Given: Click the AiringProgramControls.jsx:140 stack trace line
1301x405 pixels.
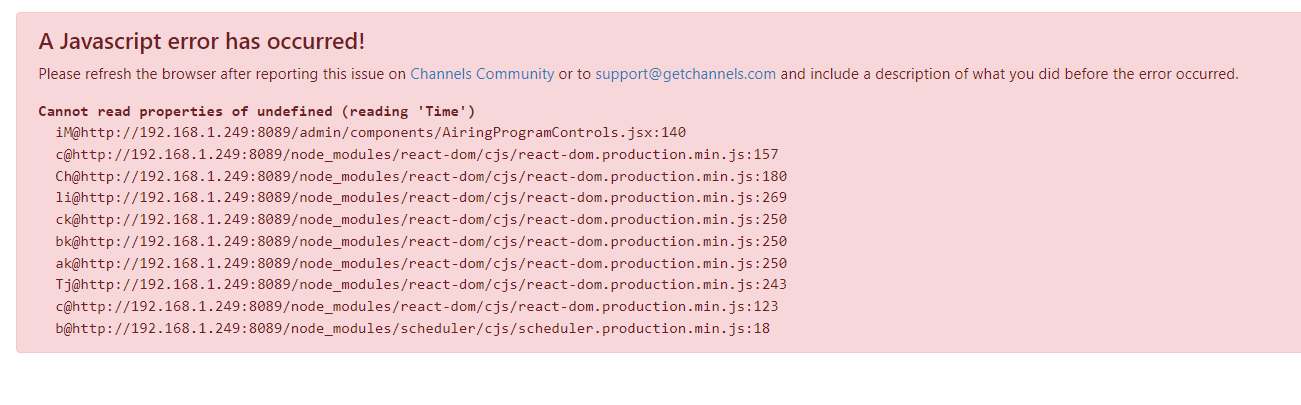Looking at the screenshot, I should point(371,133).
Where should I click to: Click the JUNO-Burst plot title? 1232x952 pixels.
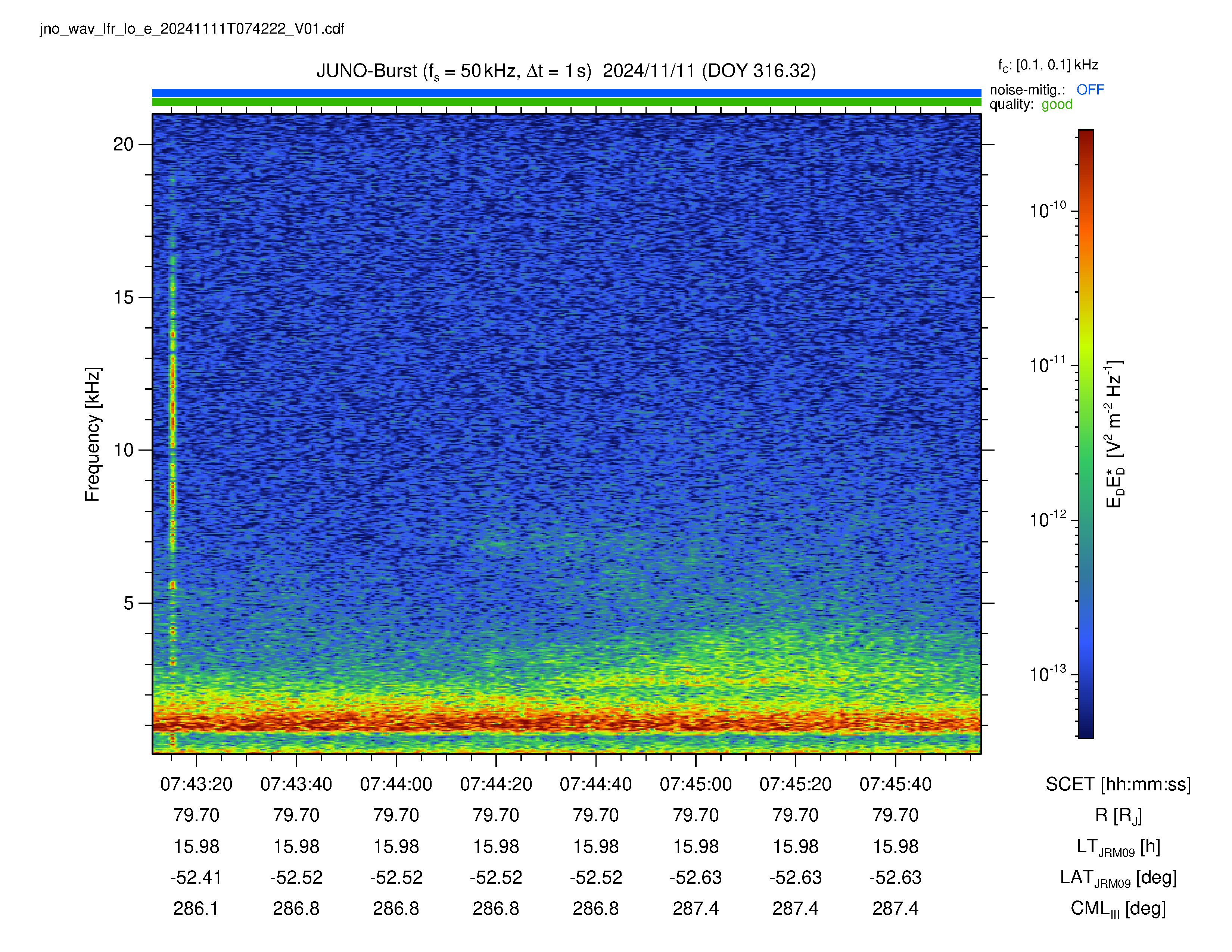(566, 71)
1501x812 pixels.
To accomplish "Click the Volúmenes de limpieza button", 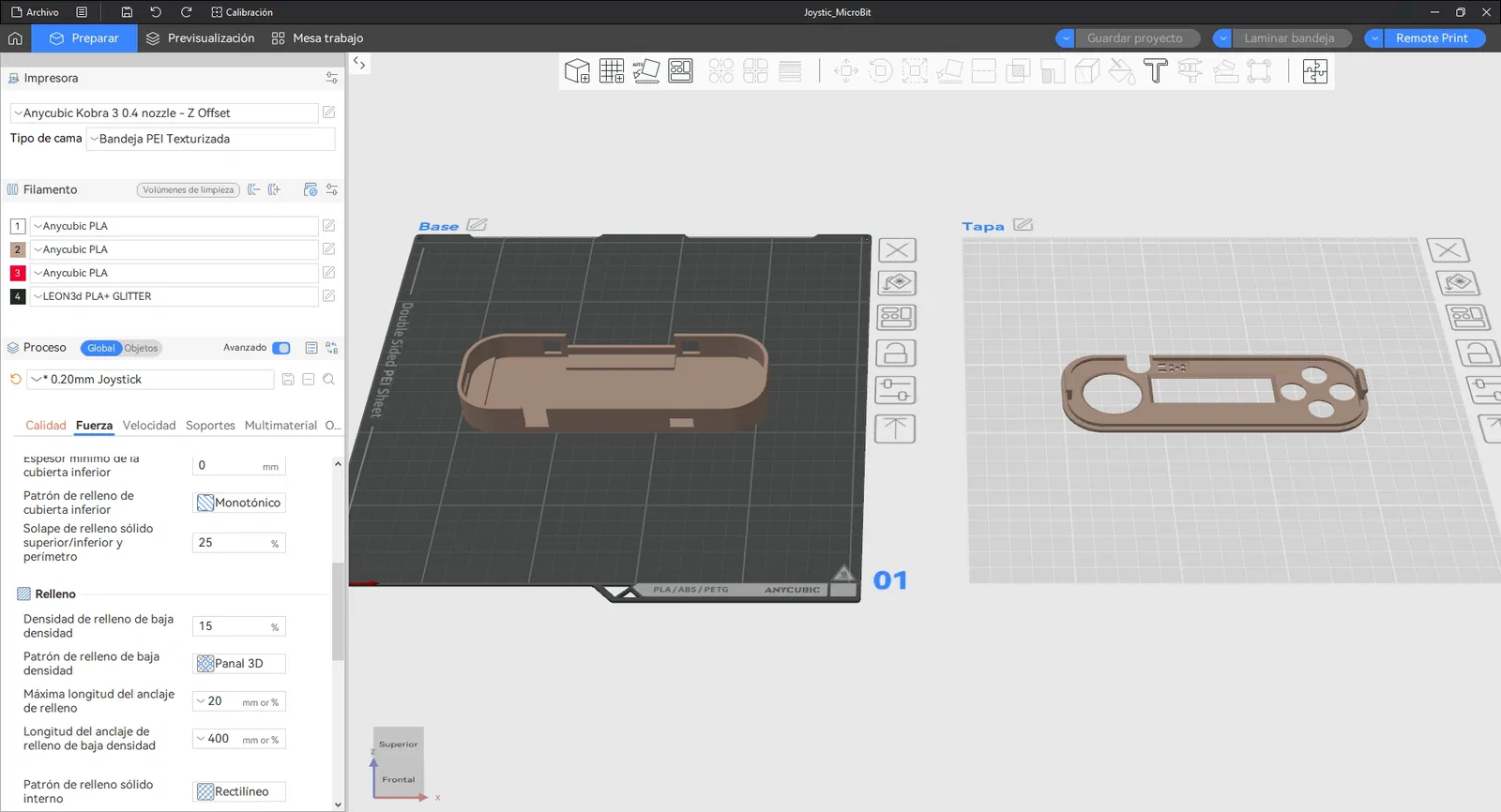I will 189,190.
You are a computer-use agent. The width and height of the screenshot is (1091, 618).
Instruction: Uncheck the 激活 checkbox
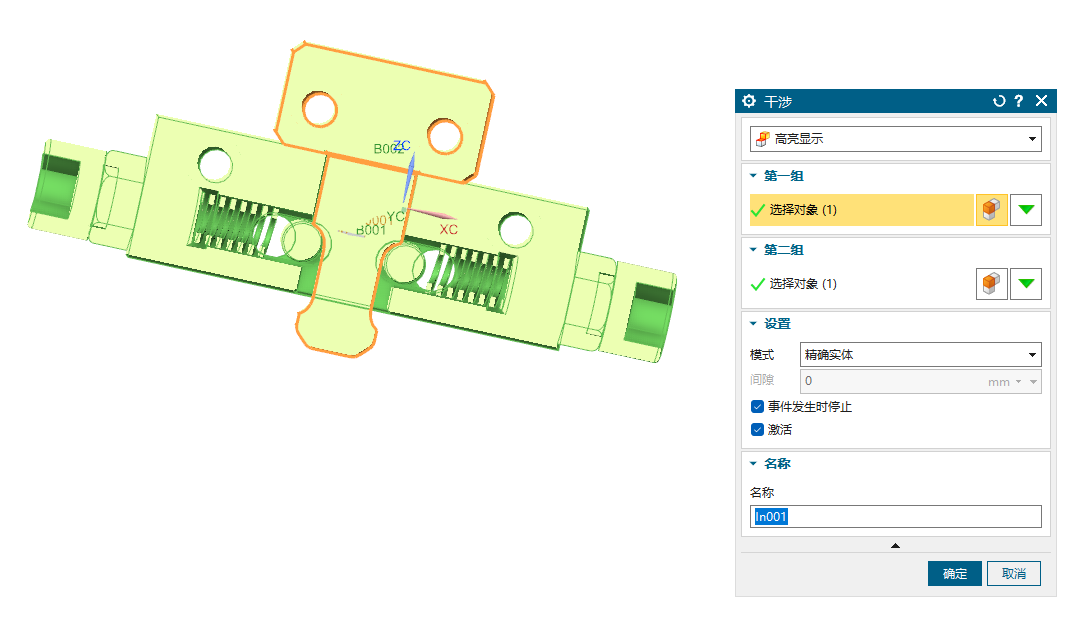[x=758, y=430]
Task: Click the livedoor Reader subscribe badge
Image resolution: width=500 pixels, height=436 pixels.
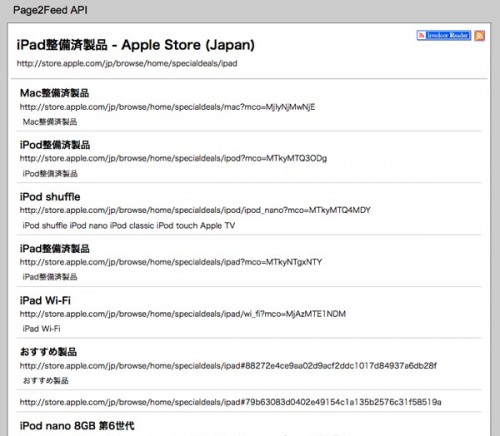Action: [x=444, y=35]
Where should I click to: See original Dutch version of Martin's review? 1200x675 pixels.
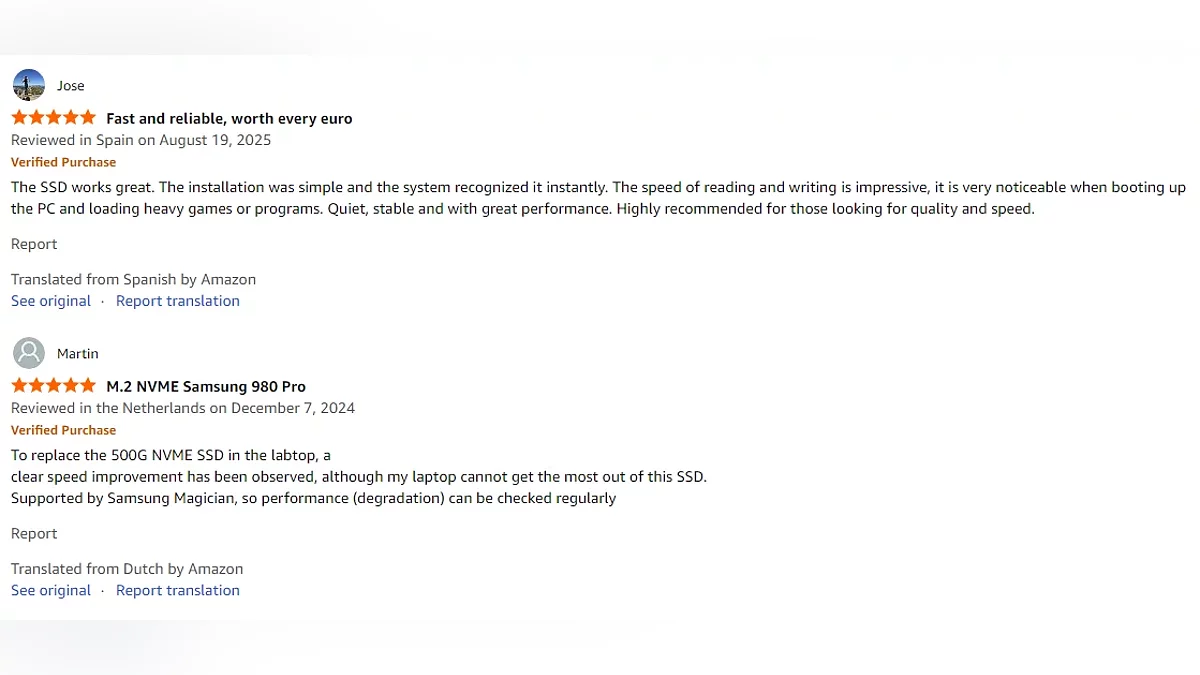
■ ■ ■ ■ ■ ■ ■
§ Task directions
Repeat the exact lines from the first line of the data through the line containing "1501x812 pixels.". Nothing else, no pictures.

§ Result of this task
Given: Click the AiringProgramControls.jsx:140 stack trace line
1301x405 pixels.
Looking at the screenshot, I should point(371,133).
Where should I click to: Click the JUNO-Burst plot title? 1232x952 pixels.
(566, 71)
1501x812 pixels.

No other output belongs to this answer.